Mitigation measures put in place during the quarter as a result.

  • According to management, several mitigating measures were put in place during the quarter, such as price increases in certain mail segments and geographies, as well as increase in bilateral negotiations with various entities. 
  • SPOST expects that the full extent of the measures will be seen progressively in the new few quarters. 

Logistics segment saw better contributions from last-mile entities.

  • Revenue grew 2.1% q-o-q and declined 9.2% y-o-y to S$157.9m as last-mile entities (Couriers Please, SP Parcels, Famous) saw better performance against revenue decline in Quantium Solutions. Operating profit improved to S$5.3m during the quarter (+103.8 y-o-y, +8.2% q-o-q). 
  • There continued to be competitive pressures for Quantium Solutions in Hong Kong which is likely to be sustained in the near future. 
  • The eCommerce Logistics Hub saw improved utilisation at its warehouse to 96% (3Q18: 87%). 

eCommerce on track for improved performance.

  • While the eCommerce segment’s operating losses widened from S$3.8m in 3Q18 to S$5.8m this quarter, the second consecutive quarter, revenue continues to grow to replace loss of two major customers a year ago. TradeGlobal continues to add customers over the course of the year as it lost two major customers last year. 
  • Management has indicated that on a year-on-year basis, losses have narrowed and it is on track to execute the turnaround business plans for TradeGlobal. 

SingPost Centre retail mall saw higher committed occupancy.

  • Committed occupancy improved from 85.9% in 3Q18 to 95.6% in 4Q18. We estimate the mall to generate ~S$19m per annum (operating profit level) going forward. 
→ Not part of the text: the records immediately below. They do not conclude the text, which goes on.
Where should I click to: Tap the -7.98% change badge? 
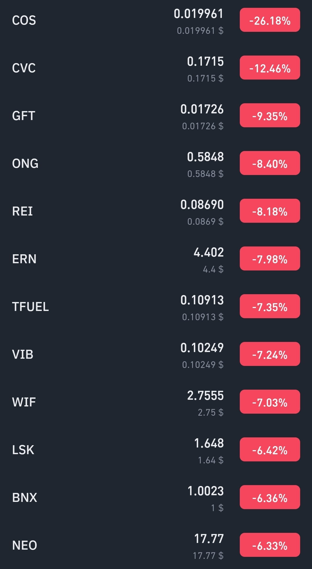tap(270, 259)
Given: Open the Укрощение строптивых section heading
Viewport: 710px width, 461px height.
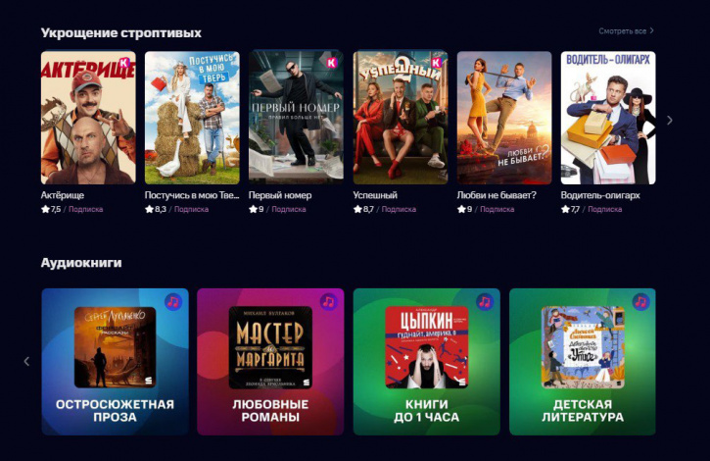Looking at the screenshot, I should tap(120, 33).
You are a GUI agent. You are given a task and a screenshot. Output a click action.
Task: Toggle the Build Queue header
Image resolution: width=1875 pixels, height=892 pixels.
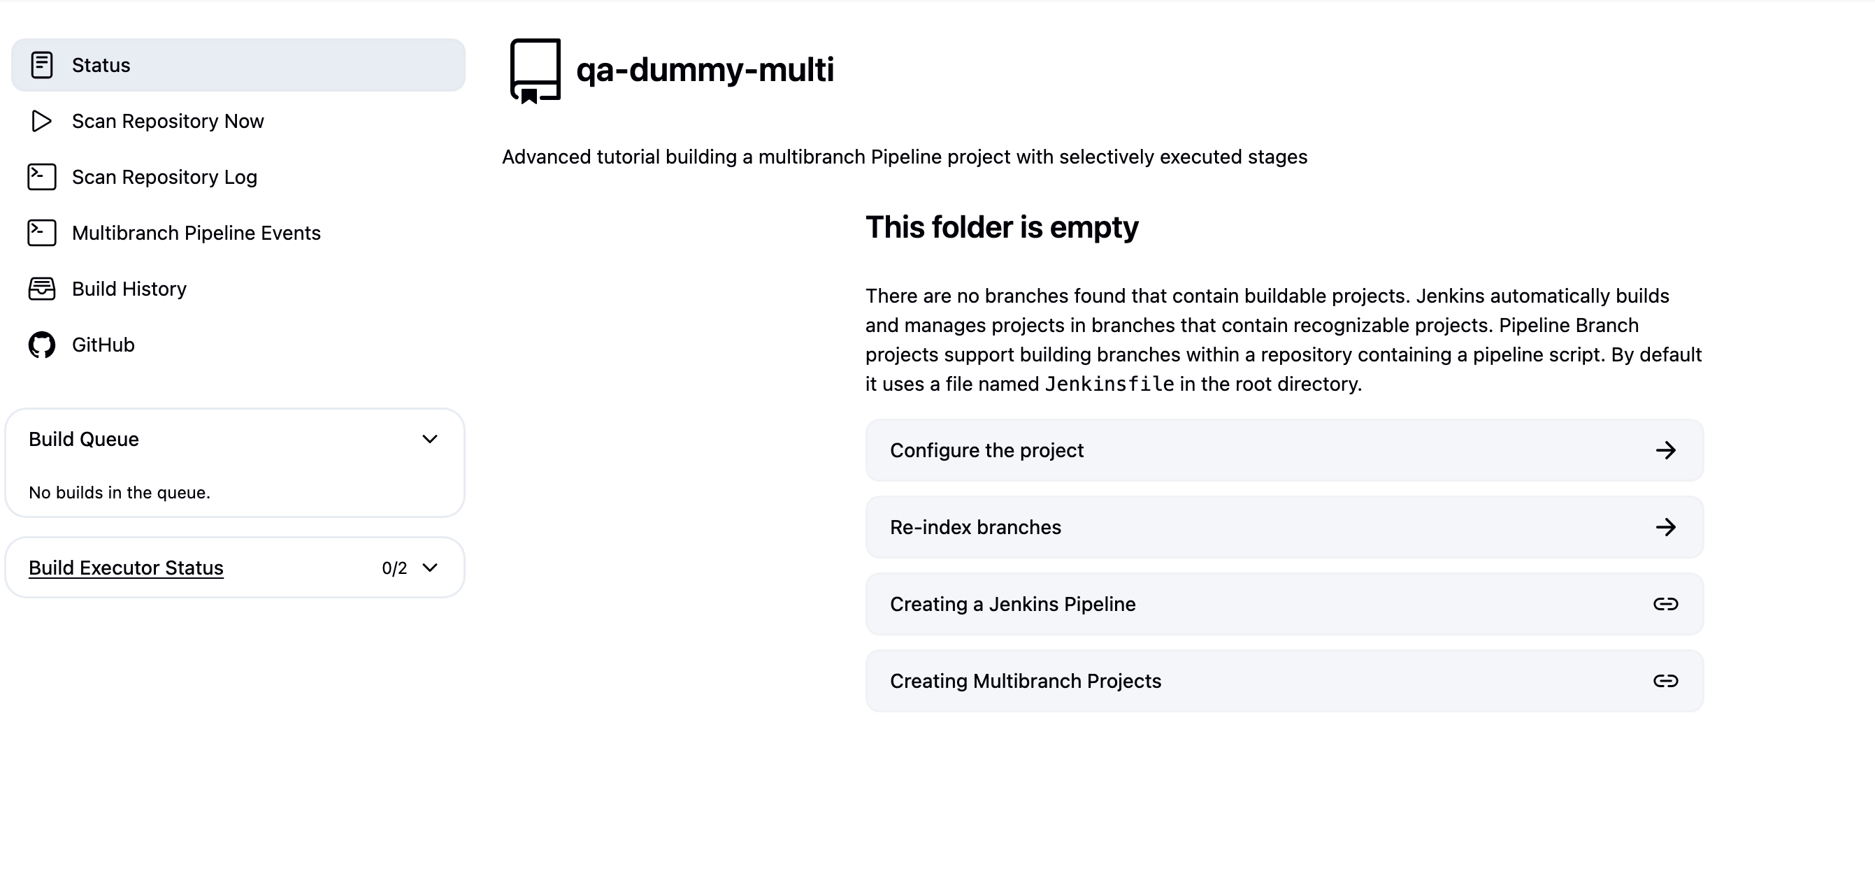tap(84, 439)
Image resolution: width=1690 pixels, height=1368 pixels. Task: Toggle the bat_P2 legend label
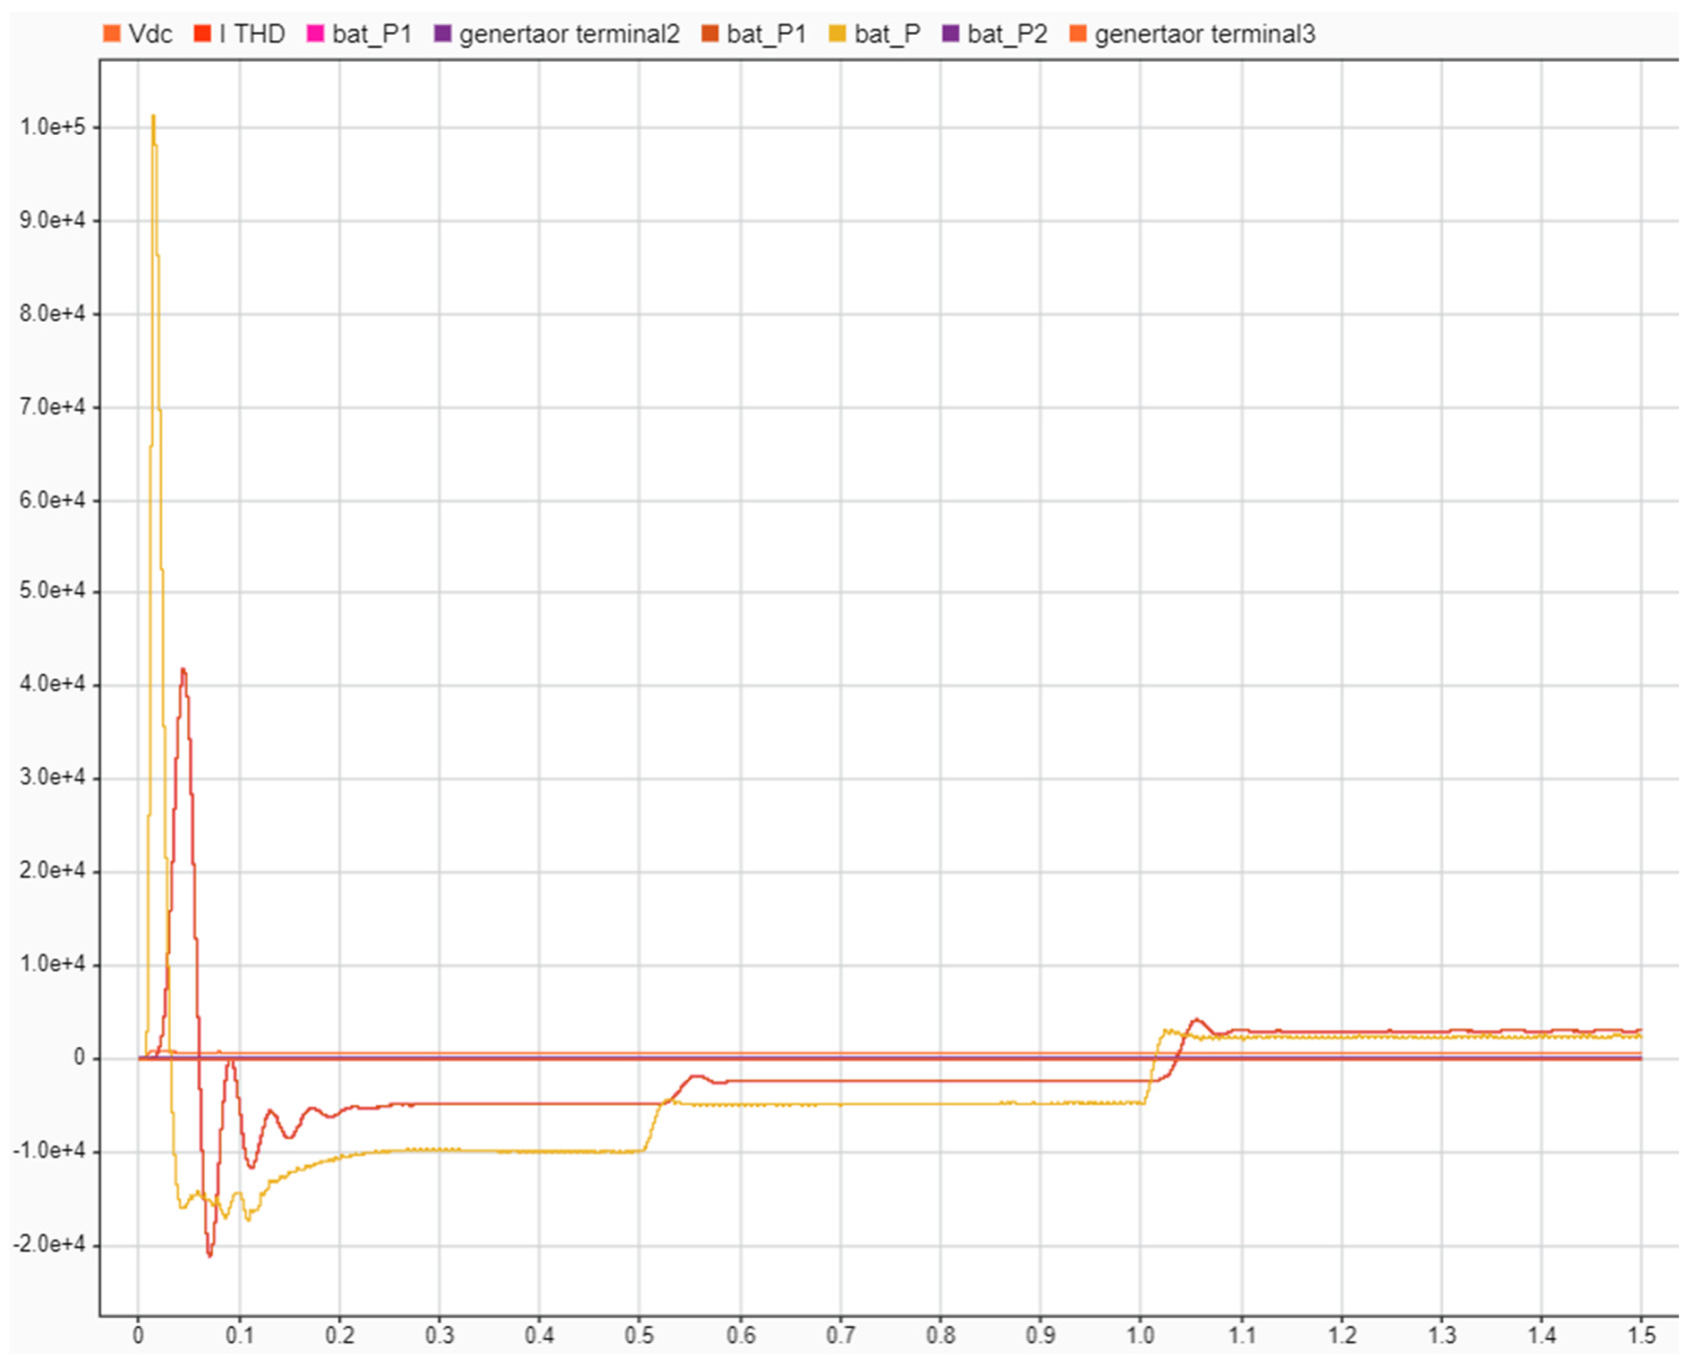(1007, 34)
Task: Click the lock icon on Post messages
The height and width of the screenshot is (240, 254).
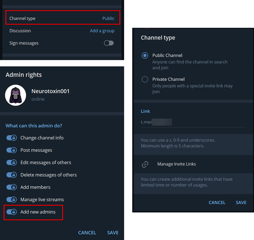Action: coord(13,150)
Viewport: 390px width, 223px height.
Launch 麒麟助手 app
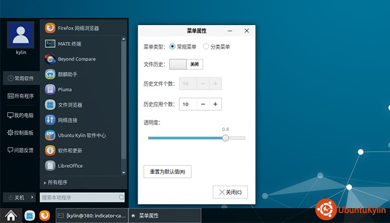pyautogui.click(x=67, y=74)

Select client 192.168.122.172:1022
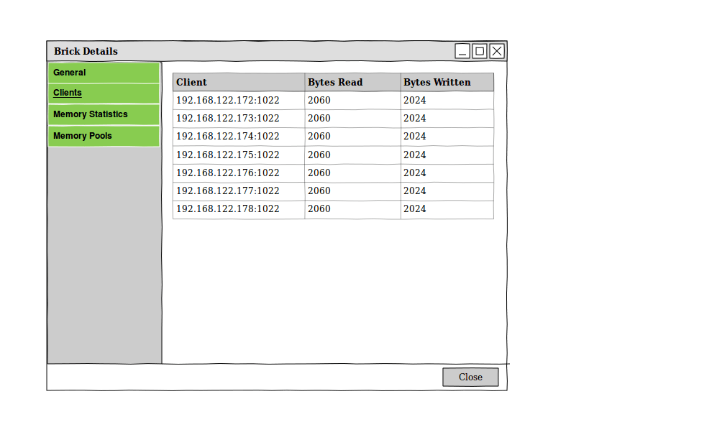pyautogui.click(x=228, y=101)
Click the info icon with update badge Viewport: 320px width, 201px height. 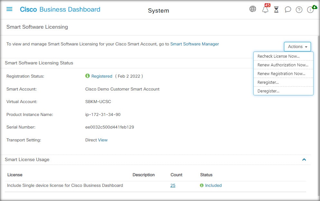[310, 10]
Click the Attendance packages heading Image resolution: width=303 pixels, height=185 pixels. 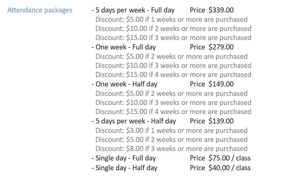(x=39, y=10)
Dividends unchanged from last year.

  • SPOST has declared a final dividend of 2 Scts this quarter, bringing total dividends for full year to 3.5 Scts, unchanged from last year. 

Outlook and recommendation 

Postal remains key segment to watch.

  • We believe that with the roll-out of the various mitigating measures, SPOST may see another one to two quarters of volatility in postal operating profit before it stabilises. 
  • For the full year, international mail revenues saw an accelerated growth of 37.4% (FY17: 17.4%) against an accelerated decline in domestic mail of 6.6% (FY17: 5.4%) and we forecast growth to continue at c.30% in FY19F against domestic mail’s declining revenue of c.9%. 

A better FY19F.

  • We expect gross margins to see an improvement from FY18 which was hit by
    1. terminal dues impact without the full mitigating measures in place,
    2. absence of one-off provisions for logistics segment in FY19F, and
    3. narrowing eCommerce losses.
  • In the meantime, we believe SPOST is continuing to drive cost leadership across its various entities and this is likely to translate into operational efficiencies. 

Maintain BUY, revised Target Price of S$1.55.

  • We maintain our BUY call on SPOST with revised Target Price of S$1.55 as we reduce our earnings for FY19F/20F by 9%/4%, reduce our operating margin assumptions for the postal segment and envisage operating breakeven for the eCommerce segment to be in FY20F instead of FY19F. 
  • The stock is currently trading at c.23x forward PE which is near -2SD of its 4-year mean (since the start of its business transformation), supported by c.3% yield with FY18-20F earnings CAGR of 14%.